In general, I would almost suggest that the best examples you can get are by unknown bands, and those in way out of nowhere places, where there is no such thing as a good this and that ... just what there is.
 
The fact that a lot of it, specially from the 70's, in what is known today as "progressive music", has survived and still sells, is basically insane. There is so much stuff in there that never made it to a big studio, and yet, the music is outstanding.
 
Heck ... go listen to Gentle Giant really early stuff. Talk about musicianship making a studio look like a bunch of crap!
2016/09/02 09:01:17
tlw
Scratch Perry turned out some truly excellent music using very basic kit and facilities. Lots of reggae and ska was recorded using facilities that were primitive compared to what big labels and studios in the UK or US had available. There's a lot of African music being recorded in quite basic studios.

Mind you, even Abbey Road in the 1980s was pretty basic compared to modern studios, even modern DAW-based home studios. We're lucky to be living in a time where getting an extra four tracks doesn't mean spending shedloads of money on a high-maintenance tape machine and perhaps a replacement mixer.
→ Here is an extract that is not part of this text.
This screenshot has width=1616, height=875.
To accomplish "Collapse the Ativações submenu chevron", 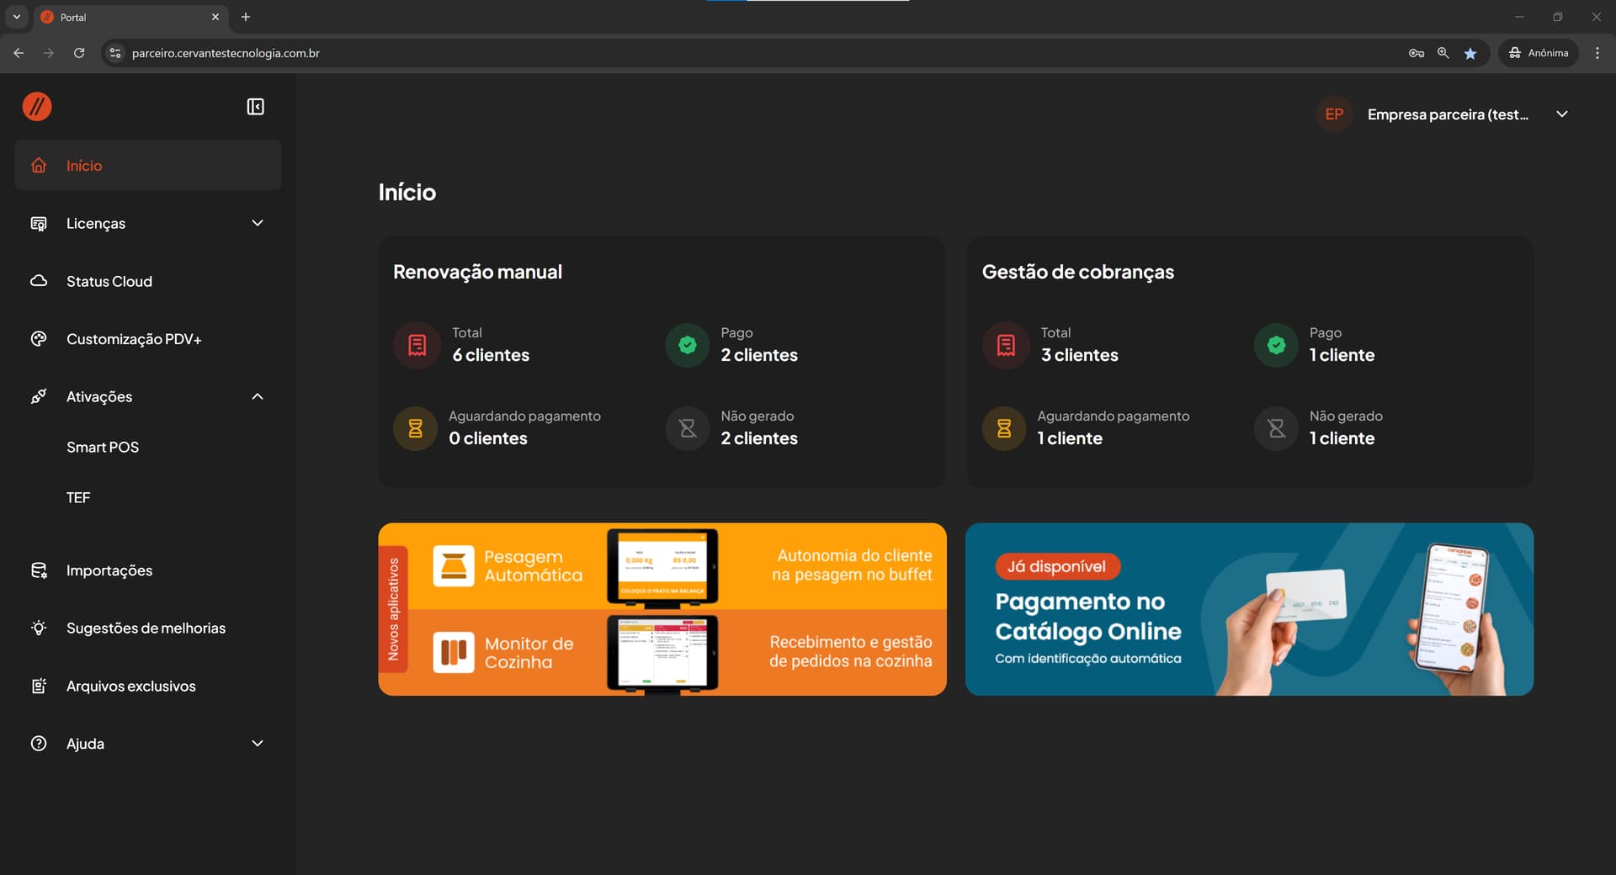I will tap(258, 397).
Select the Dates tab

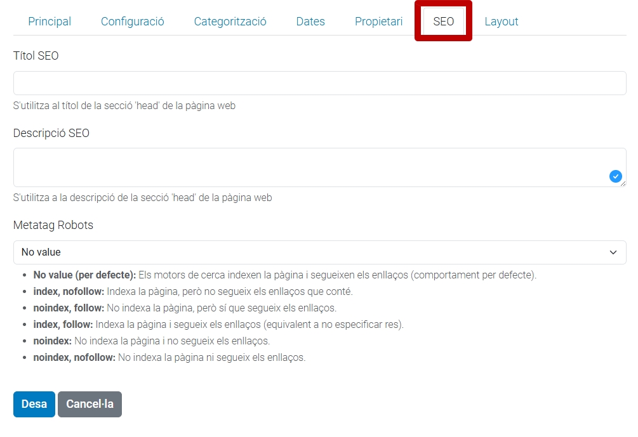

Come to that, we don't even need to buy tape.

Modern interfaces are amazingly good, especially considering the cost. Even a basic one can turn in quite respectable results. If we want high-quality compression on every track, it costs us no more than putting a compressor on one track. Same with eq and everything else.

Then there's electronic music, which has moved from a synth costing tens of thousands that fills a room, on top of which a huge amount of other hardware is required to all you need is a computer or even an iPad or Windows tablet to make and record music that would have required a huge budget less than 25 years ago. And if you want to use hardware synths there's a huge range of good ones costing a few hundred or even less. Even guitars are less expensive than they used to be, partly due to manufacturing in lower-wage/lower cost of living economies and partly due to guitars becoming a highly competitive marketplace rather than one dominated by three or four companies.

It's a really good time to be making and recording music.